31 Jul The Bridal Chair, by Gloria Goldreich
The Chair to Fill
Marc Chagall is one of the foremost artists of the 20th century. His paintings, murals, stained glass windows in the Chicago Art Institute, the ceiling of the Paris Opera are universally admired. But The Bridal Chair is not about his art but about Chagall the man and his family, his wife Bella and daughter Ida.
The painting that gave the book its title was his gift for Ida’s wedding. Cheerless, with little color and an empty chair, it hung over her bed – in Paris, in New York, in Paris again. It was “her anchor, the constant sentinel of her slumber.” It was a symbol of a marriage that had not endured and a life yet to fill with personal ambition. In all the wanderings, Ida never parted with it.
Man Flying and Fleeing
The Chagalls were refugees for most of their lives. First, to Moscow from Marc’s beloved Vitebsk where he was born to “a man who had hauled herrings and a woman who ran a tiny grocery store” from her house.
“Always holding Ida close, always atremble with fear, they had boarded trains, crossed borders, traded languages, told lies until they had at last reached Germany.”
Berlin celebrated Marc until art critic Hitler included “the Jew artist Chagall” in the Degenerate Art Exhibition.
Paris celebrated Marc until deportations to concentration camps loomed. Ida’s pleas for help to London and New York fell on empty ears. As America held on heedlessly to its immigration quotas, the unstoppable Varian Fry used bribes and counterfeit documents to rescue “the guardians of our civilization,” the endangered writers and artists trapped in Europe.
New York celebrated Chagall.
Paris celebrated Chagall, again.
In the book, he says: “time and again, I have painted a man flying through air. It is myself whom I paint, Marc Chagall, a man without roots, without a home, without a place to rest.” A flying man was a fleeing man.
Can’t Take Vitebsk Out of a Man
The lives of the Chagalls “had revolved around each other and around Marc, the father and husband, who ruled their enchanted world.” Their love for each other was boundless but only until…
Ida remembered the “until” that broke in when her parents declined to accompany their precious daughter to the abortion clinic. Her father, the artiste Parisien, so far above ordinary mortals, never left behind Vitebsk’s idea of respectability – Vitebsk remained “the landscape of his imagination.” And her mother, vague and indulged, played the role of her husband’s ornament to perfection.

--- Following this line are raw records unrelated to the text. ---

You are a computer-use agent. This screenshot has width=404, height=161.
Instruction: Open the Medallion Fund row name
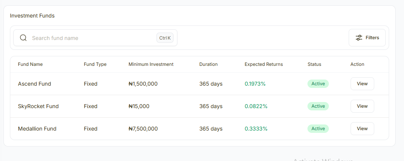(x=37, y=129)
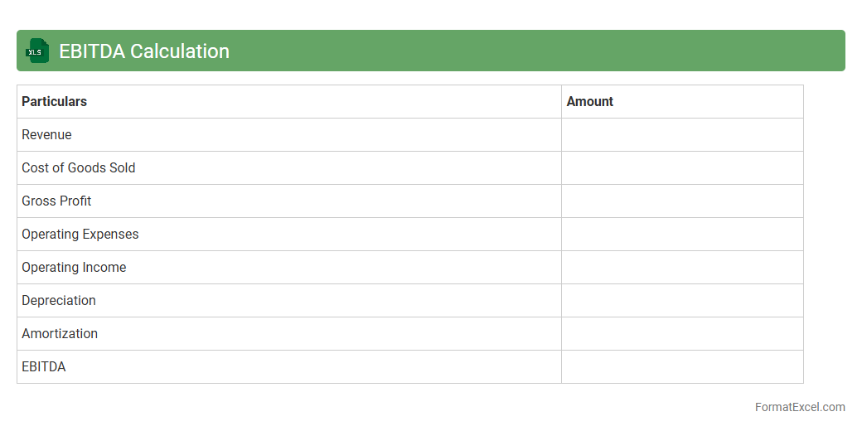Image resolution: width=862 pixels, height=431 pixels.
Task: Select the Amortization row label
Action: [60, 334]
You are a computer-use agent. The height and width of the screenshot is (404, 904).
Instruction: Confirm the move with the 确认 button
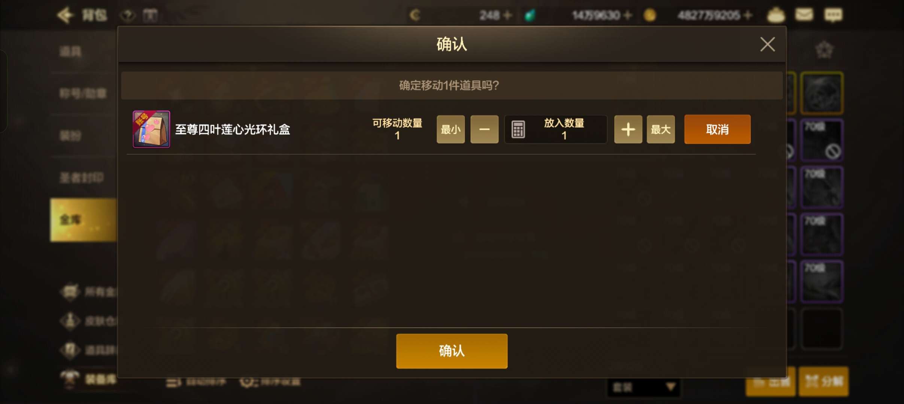pos(452,351)

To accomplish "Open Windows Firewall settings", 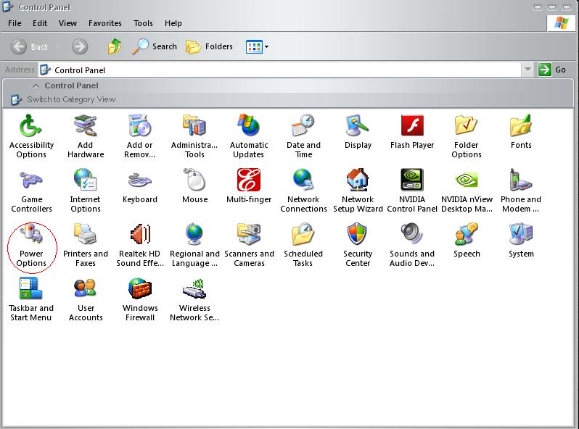I will tap(140, 299).
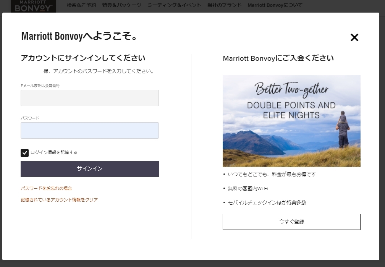385x267 pixels.
Task: Click the Better Two-gether promo image
Action: (291, 121)
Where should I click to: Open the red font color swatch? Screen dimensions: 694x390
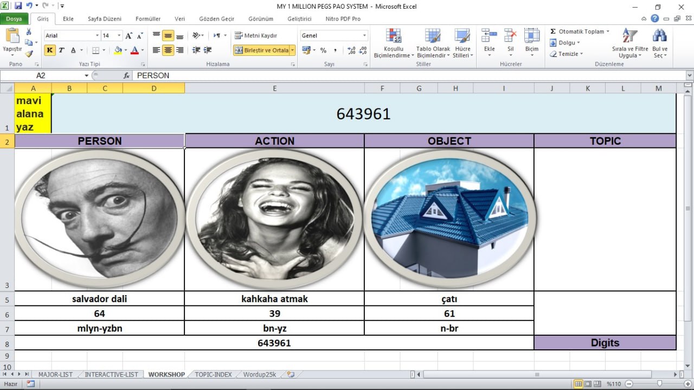[x=136, y=50]
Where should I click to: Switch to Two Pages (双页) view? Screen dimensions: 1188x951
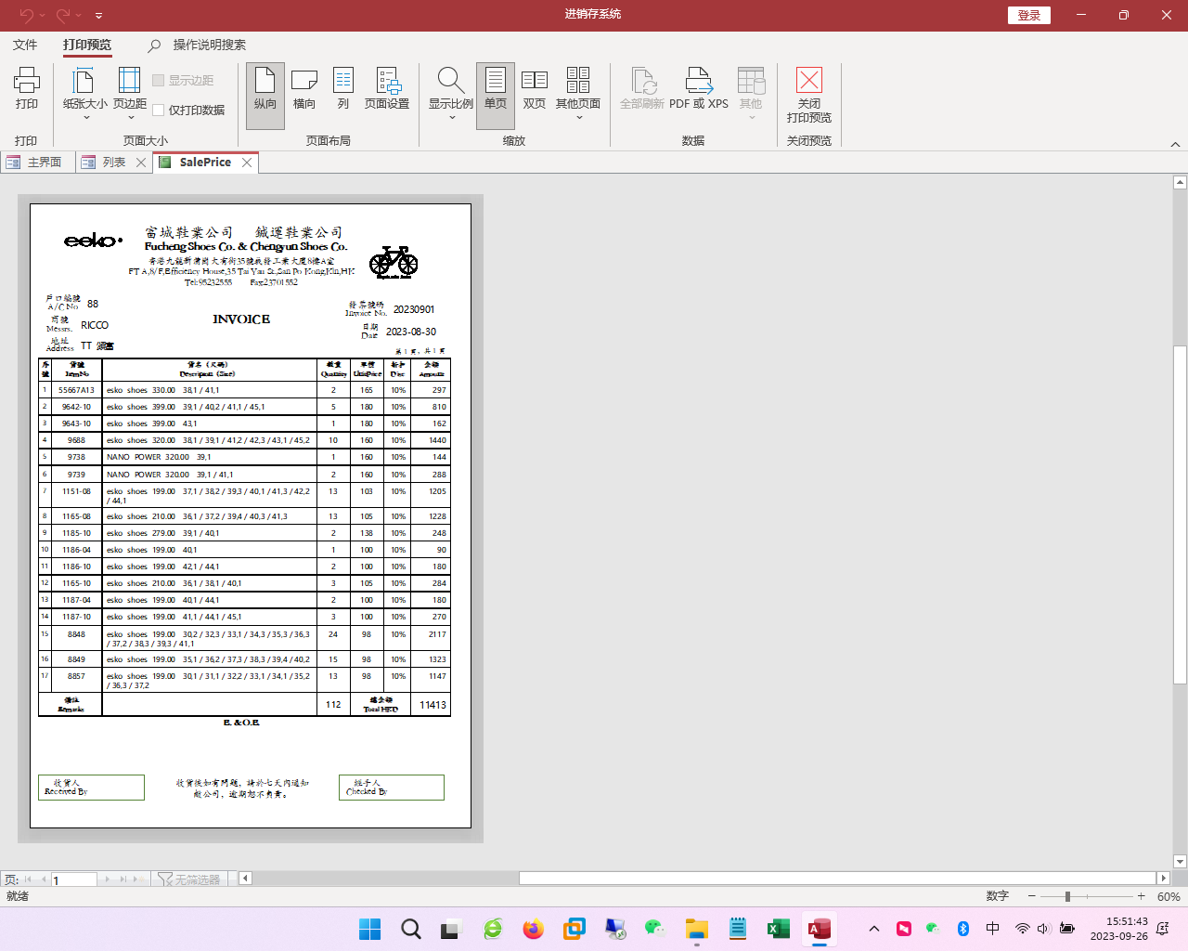coord(535,89)
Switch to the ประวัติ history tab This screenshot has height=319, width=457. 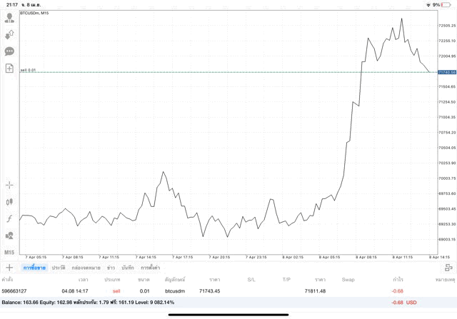(x=58, y=268)
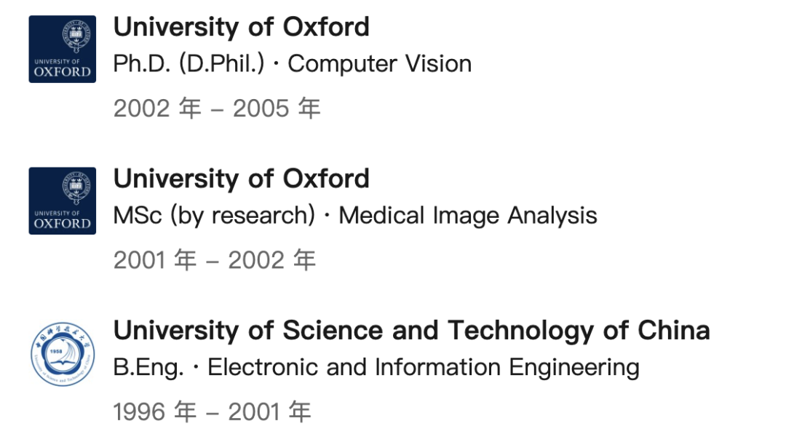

Marc Chagall proclaimed his indifference to money – until Ida asked for a commission. Then he was ready to strike her with a chair. His Ida who shrewdly negotiated sales of his paintings, organized exhibitions, managed his finances, sacrificed her own talent and her marriage for his success, to say nothing about salvaging his canvases from war-torn Europe and saving his life.
There were many painful “untils” in the relationship between the imperious parents and their devoted daughter. Eventually, she persevered in saving them, sometimes despite themselves. Varian Fry tells her on the day she extracts them from Nazi detention: “I have no doubt that you will somehow manage. … You are a survivor, … a brave and resourceful survivor.”
And so was Marc. The self-appointed “emperor of art” he accepted tributes and efforts on his behalf indifferently, even grudgingly. He disparaged his benefactors. It would not occur to him to thank or acknowledge their labors. On the other hand, he was most comfortable on the Lower East Side of New York with its herring and brined cucumbers bought from barrels. He recreated Vitebsk everywhere he went.
A Different Chagall?
It’s difficult to look at Chagall’s art the same after getting to know the man behind the art. Gloria Goldreich’s book leaves the reader with many questions.
Does genius come with narcissism attached?
Does genius deserve forgiveness of flaws unforgivable in others?
Is it acceptable for a genius to use his nude child as a model?
Is art more valuable than human life?
Should a genius be a mensch first?
Do you still revere Marc Chagall?
Each reader of The Bridal Chair will ponder these questions and many others but whatever the answers, we’ll see Chagall’s art differently.